Remote sensing has long been considered an essential tool for monitoring landscape change (Kerr and Ostrovsky, 2003, Skole et al., 1997, Turner et al., 2003) but the challenges associated with moving from change detection to landscape monitoring are complex. In essence, landscape monitoring involves the comparison of landscape conditions across two or more dates in time, and may involve the use of landscape pattern analysis (LPA) (Li and Wu, 2007, O'Neill et al., 1988) to quantify transitions in structural composition (i.e., area of cover-types; e.g., Fry et al., 2011) and/or configuration (i.e., edge density, patch connectivity; e.g., Southworth et al., 2002). While various remote-sensing techniques exist for detecting and analyzing change (Blaschke, 2005, Coppin et al., 2004, Desclée et al., 2006, Lu et al., 2004), conventional approaches commonly rely on independently classified land-cover maps (i.e., post-classification analysis), often with little attention paid to issues of classification accuracy (Hess, 1994, Newton et al., 2009) and the propagation of errors (Mas, 2005, Singh, 1989). Spurious changes are differences between maps that are not caused by real changes on the ground, but rather by classification errors arising from differences in atmosphere, illumination, vegetation phenology, soil moisture, satellite-sensor configuration, image-to-ground registration, map-to-map alignment, and classification performance between two or more dates (Carmel et al., 2001, Mas, 2005, Yuan and Elvidge, 1998). While propagation of classification errors were not viewed as a serious hindrance to LPA in early work (e.g., Wickham et al., 1997), more recent studies have demonstrated their large and mainly unpredictable impact on landscape pattern indices (Brown et al., 2000, Langford et al., 2006, Shao et al., 2001), calling into question the reliability of nearly every LPA study ever published (Gergel, 2006, Langford et al., 2006).
While post-classification change analysis may work well under conditions where changes are reported in an aggregated, aspatial manner (Ahlqvist, 2008, Vogelman et al., 2001), there is a growing need to identify the pattern, nature, and magnitude of change more explicitly (Xian et al., 2009), and to incorporate the temporal variability of landscape pattern dynamics into ecological studies (Cushman & McGarigal, 2006).
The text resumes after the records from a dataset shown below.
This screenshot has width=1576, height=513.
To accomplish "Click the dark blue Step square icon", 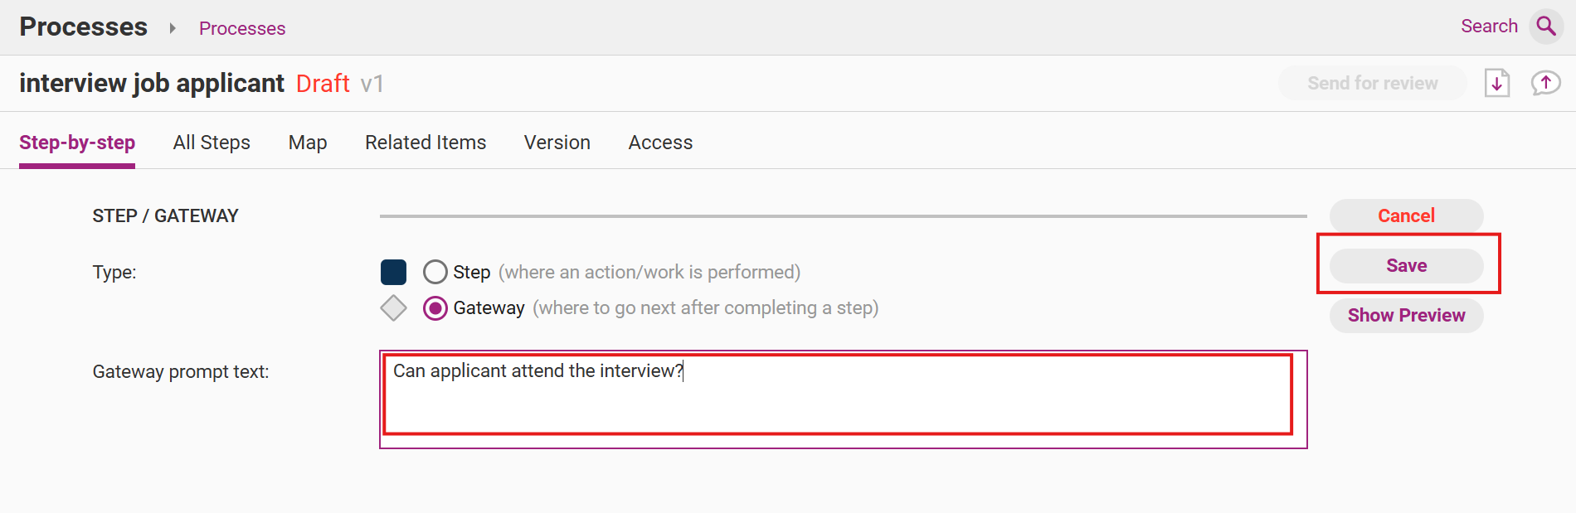I will (393, 272).
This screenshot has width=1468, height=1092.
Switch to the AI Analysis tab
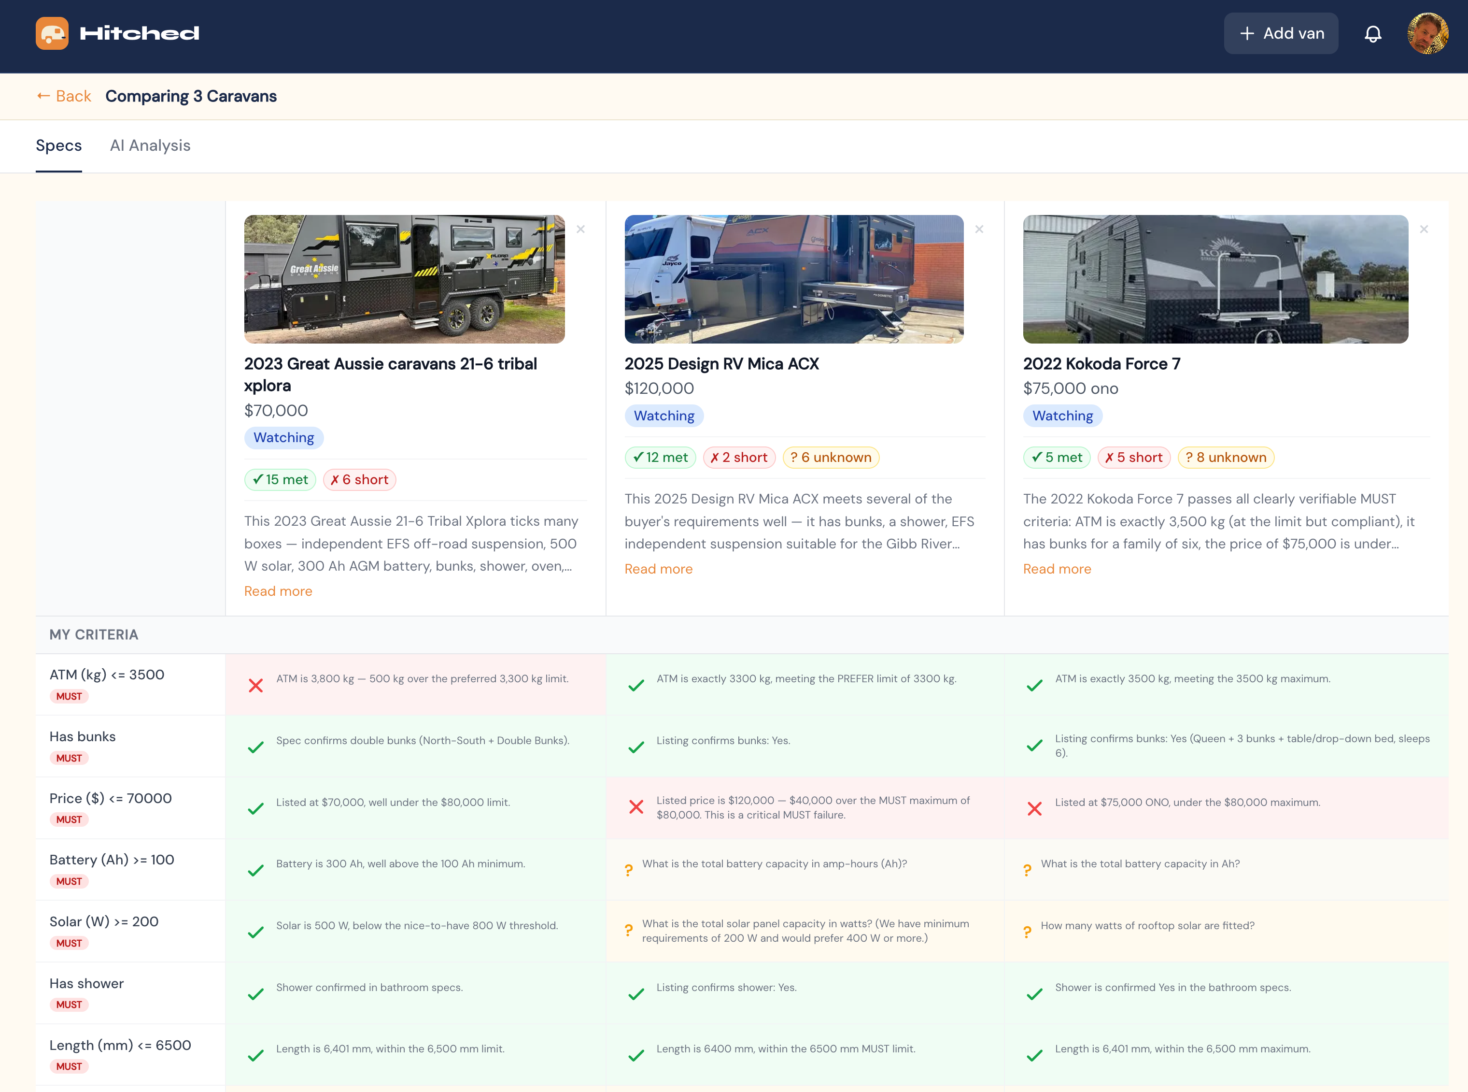150,145
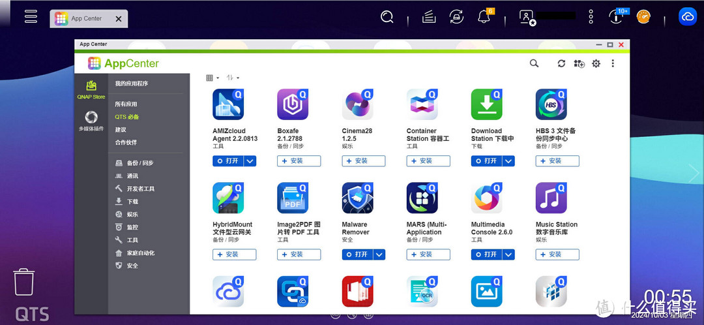Click the Malware Remover app icon

click(357, 198)
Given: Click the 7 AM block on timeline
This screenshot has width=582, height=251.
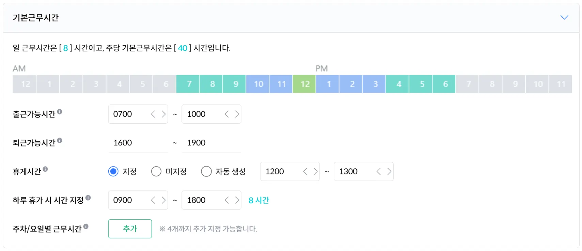Looking at the screenshot, I should [x=188, y=84].
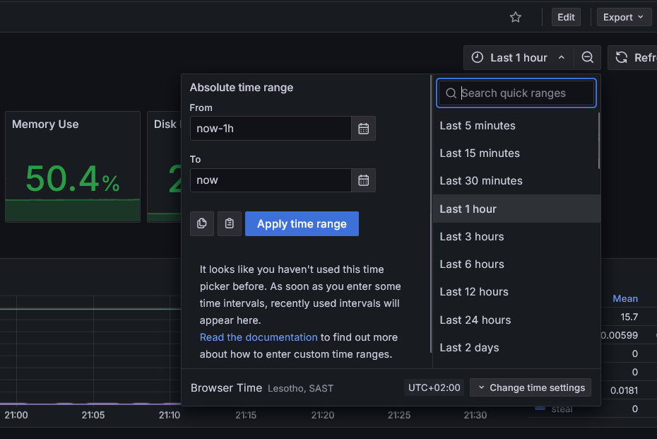Expand Change time settings
657x439 pixels.
pyautogui.click(x=531, y=387)
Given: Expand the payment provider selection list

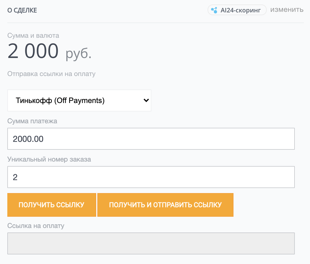Looking at the screenshot, I should pos(79,100).
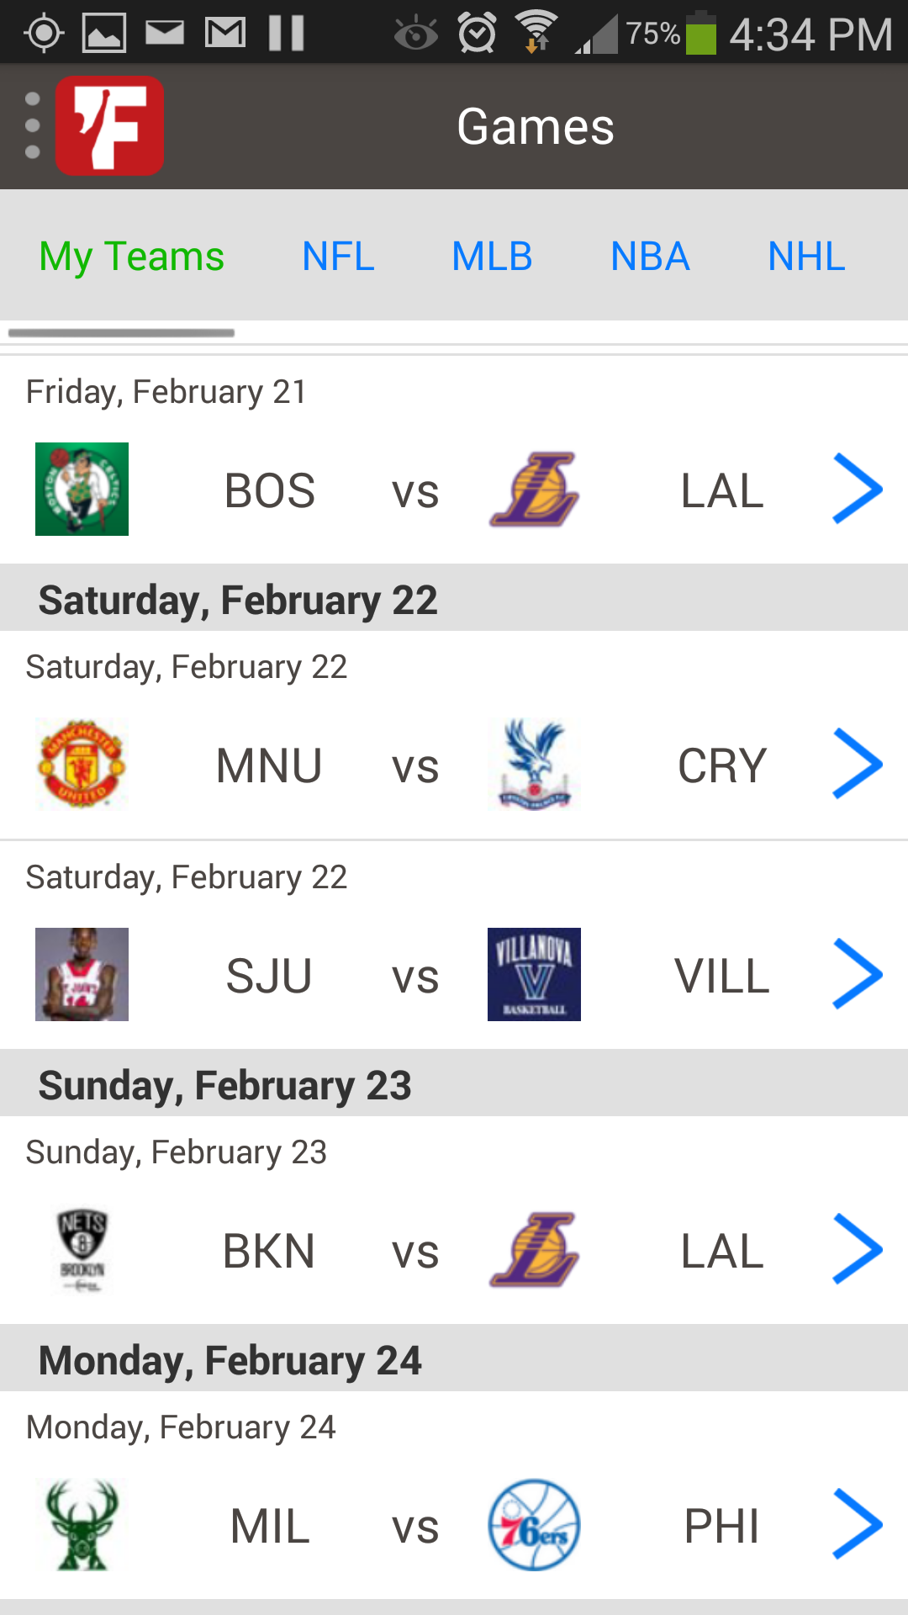Tap the Villanova Basketball logo
Image resolution: width=908 pixels, height=1615 pixels.
534,974
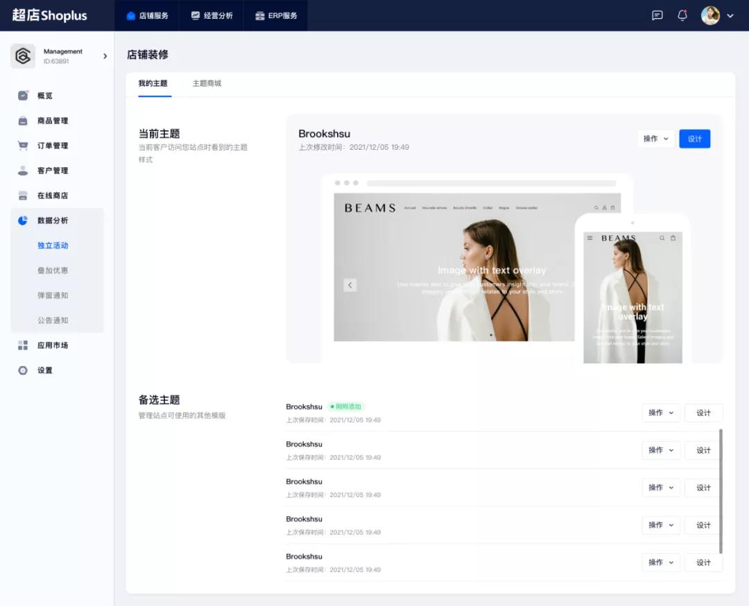Screen dimensions: 749x606
Task: Open 设置 settings in sidebar
Action: [44, 370]
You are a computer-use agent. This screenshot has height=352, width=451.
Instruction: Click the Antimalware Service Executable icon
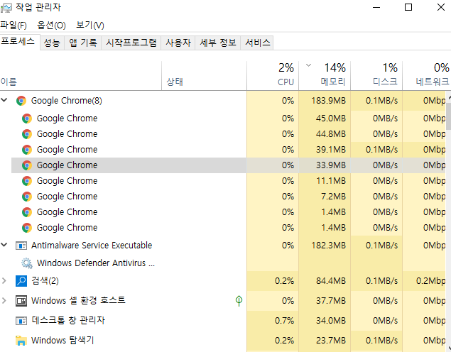point(21,246)
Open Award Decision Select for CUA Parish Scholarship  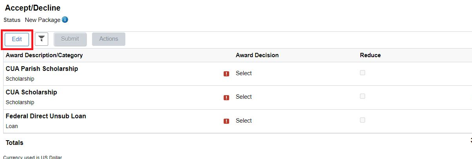tap(244, 73)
As such, we require the development of processing strategies capable of producing consistent, multi-temporal series of land-cover products, thereby enabling reliable and repeatable landscape monitoring (e.g., Gillanders et al., 2008, Shao and Wu, 2008).
An alternative to post-classification analysis is map updating, wherein an existing map product (i.e., reference map T0) is updated to a second point in time (Tn) through its reclassification only within the regions of identified change between the two dates (Change Tn − T0). This strategy precludes the occurrence of any spurious change outside the areas being updated, thereby increasing the thematic and spatial consistency of map products across the entire monitoring horizon (Fry et al., 2011, McDermid et al., 2008). Despite these advantages, map updating is not free of challenges. For example, slight spatial mismatches between the boundaries of change regions and existing features in the reference map occur regularly, arising from the fact that it is practically impossible to delineate dynamic objects in a spatially consistent manner across two or more time periods (McDermid et al., 2008). These mismatches introduce small, spurious artifacts, such as slivers and gaps, in the updated or backdated maps (McDermid et al., 2008), and are similar to those generated from polygon-overlay operations in Geographic Information Systems (GIS) analysis (Chrisman, 1989, Goodchild, 1978). Despite their small size, these slivers and gaps can seriously distort the rate and direction of change trajectories for landscape pattern indices, thereby compromising their ability to monitor trends over time (Linke et al., 2009b).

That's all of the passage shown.